A particular niche skill of URM is assisting organisations comply, or certify, with ISO 27001 and ISO 22301 (International Standards for Information Security and Business Continuity respectively) and comply with PCI-DSS, the Payment Card Industry Data Security Standard.
Our main objective with any compliance/certification project is to work closely with you to ensure that any implementations not only meet the Standards’ requirements, but are also appropriate and relevant to your organisation’s culture and size.
URM’s Consultancy Approach
Based on our extensive implementation experience, we believe information security and business continuity can only be really effective when fully integrated into your day to day activities and where top management plays an active role in strategy and development.
Our first goal is to ensure we have a comprehensive understanding of your organisation’s business goals and objectives in order to ensure any solutions are relevant and appropriate to you.
Adopting a Risk-Based Approach
This is the area where we believe we can add the greatest value to organisations. Since 2002, we have been developing and honing our risk assessment methodologies and software tools to enable you to identify your greatest information security or business continuity risks, in a scientific but practical and understandable manner.
By adopting such an approach, you will be able to save time and money by prioritising and implementing controls (technical, people, policy and process-related) which are appropriate and relevant to you.
Team of Experienced Practitioners
All of our consultants have extensive implementation experience, often working as IS, BC or Data Protection managers or in the risk/compliance area.

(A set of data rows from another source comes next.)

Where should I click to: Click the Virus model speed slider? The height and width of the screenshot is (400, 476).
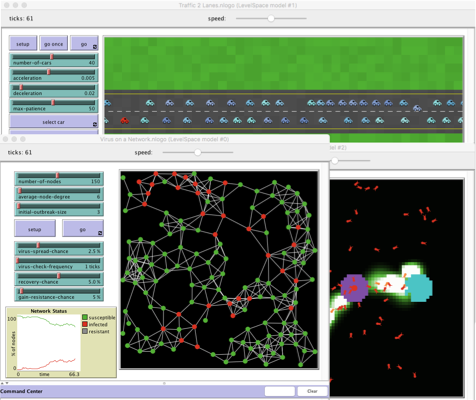tap(198, 153)
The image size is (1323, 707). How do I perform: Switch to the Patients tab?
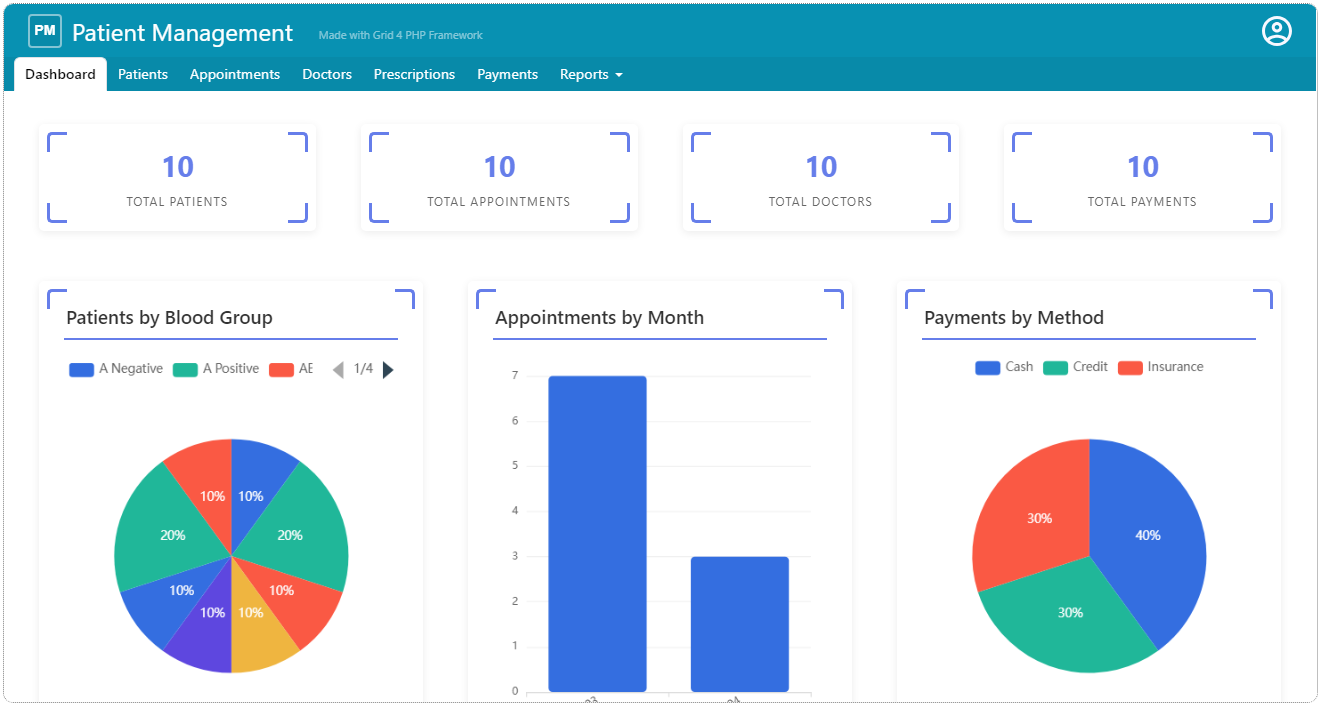(x=143, y=74)
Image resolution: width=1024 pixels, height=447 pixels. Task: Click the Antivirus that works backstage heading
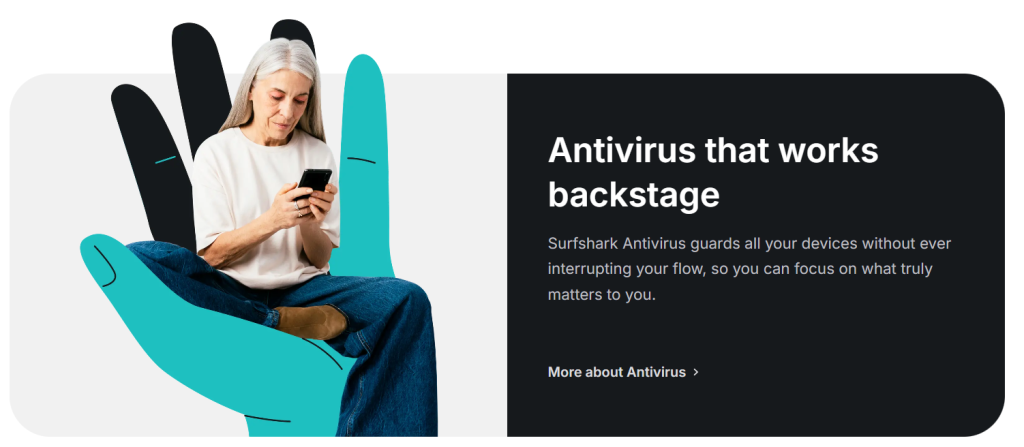coord(712,172)
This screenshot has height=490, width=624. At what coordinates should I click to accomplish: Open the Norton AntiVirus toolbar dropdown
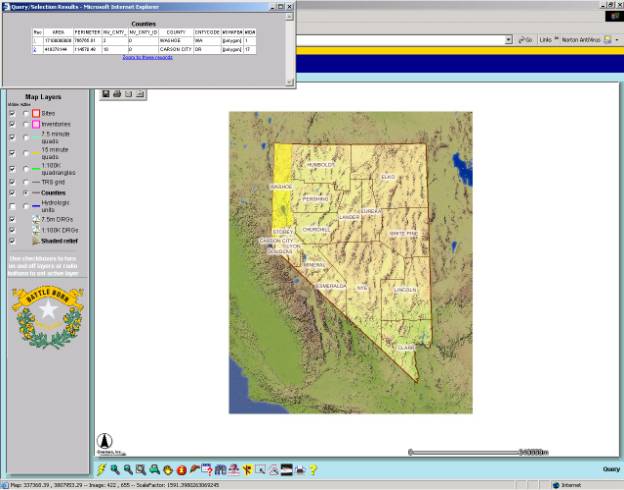(x=619, y=40)
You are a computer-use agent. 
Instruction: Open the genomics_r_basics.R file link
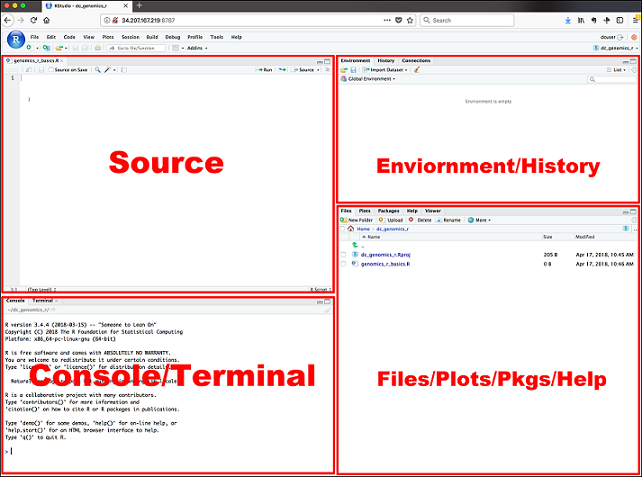click(x=385, y=266)
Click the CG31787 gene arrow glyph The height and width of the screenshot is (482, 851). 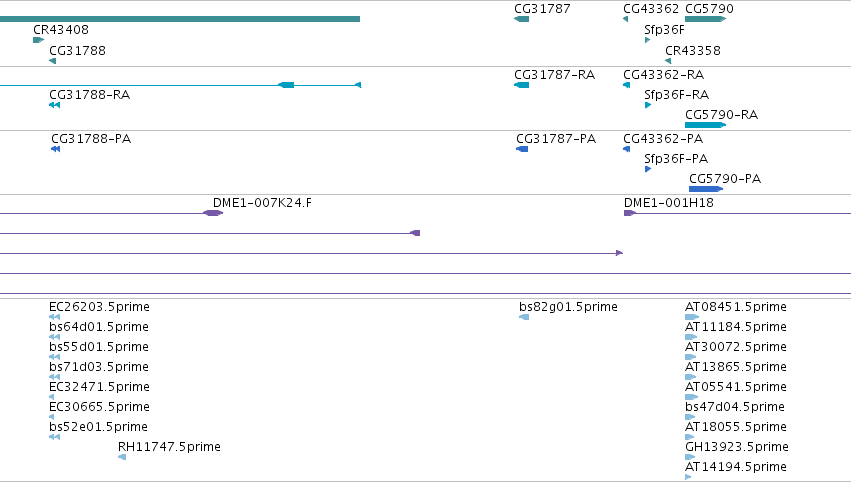pyautogui.click(x=522, y=19)
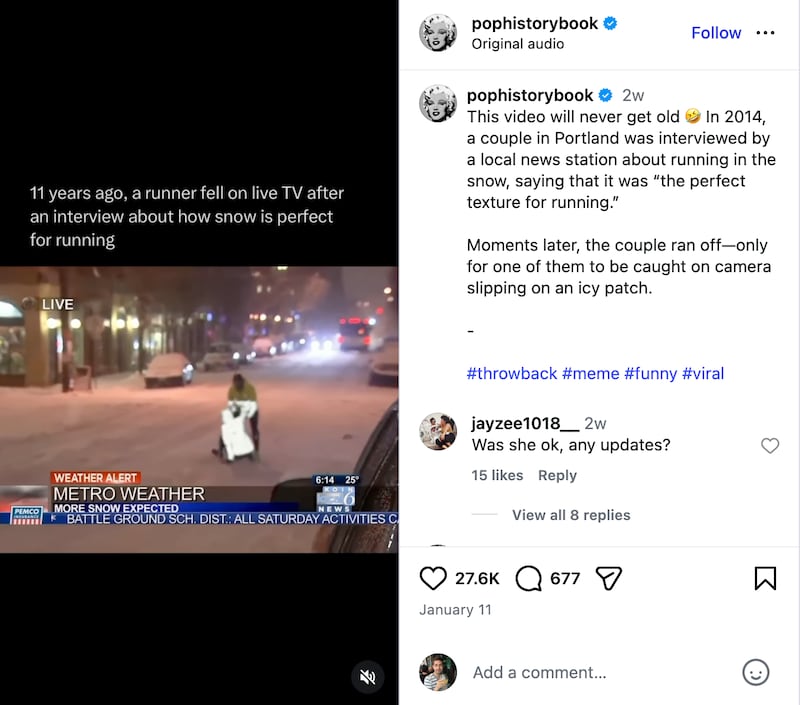This screenshot has height=705, width=800.
Task: Open the #viral hashtag
Action: coord(703,373)
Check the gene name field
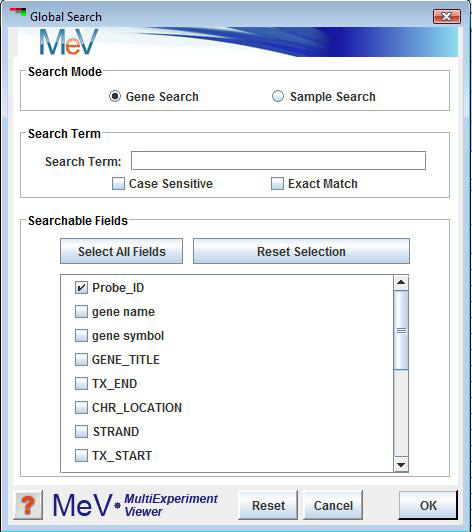472x532 pixels. tap(81, 311)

As well as bringing knowledge of best practice standards, they also bring experience of implementing and embedding practices and controls into the fabric of an organisation, ensuring they are seen as ‘business as usual’ and adding tangible value.
Since our inception, we have fully embraced the concept of continuous improvement and are constantly learning from our implementation experiences. We are always looking to improve and refine our approach so you can benefit from how we have overcome different hurdles and challenges in the past.
Collaborative Working and Transferring Knowledge
A key aspect of our consultative approach is to transfer as much knowledge and skills as we can whilst working with you, thus enabling you to become self-sufficient in developing your information security, business continuity or risk management working practices.
With our interim management service, URM is able, at short notice, to provide you with a highly skilled and experienced management resource. URM’s interim managers are typically provided for a limited period to manage change or transition, or temporarily fill a critical skills gap.
Our specialists in the areas of information security, data protection and business continuity will not just offer advice and make recommendations, but will also take on full line management responsibilities and will implement key strategy and solutions.
Available full or part-time, URM’s interim managers can help to provide cover for absence or while you recruit a permanent resource, as well as managing a specific project (e.g. implementing a management system or complying with a new regulation), or addressing a turnaround or change requirement.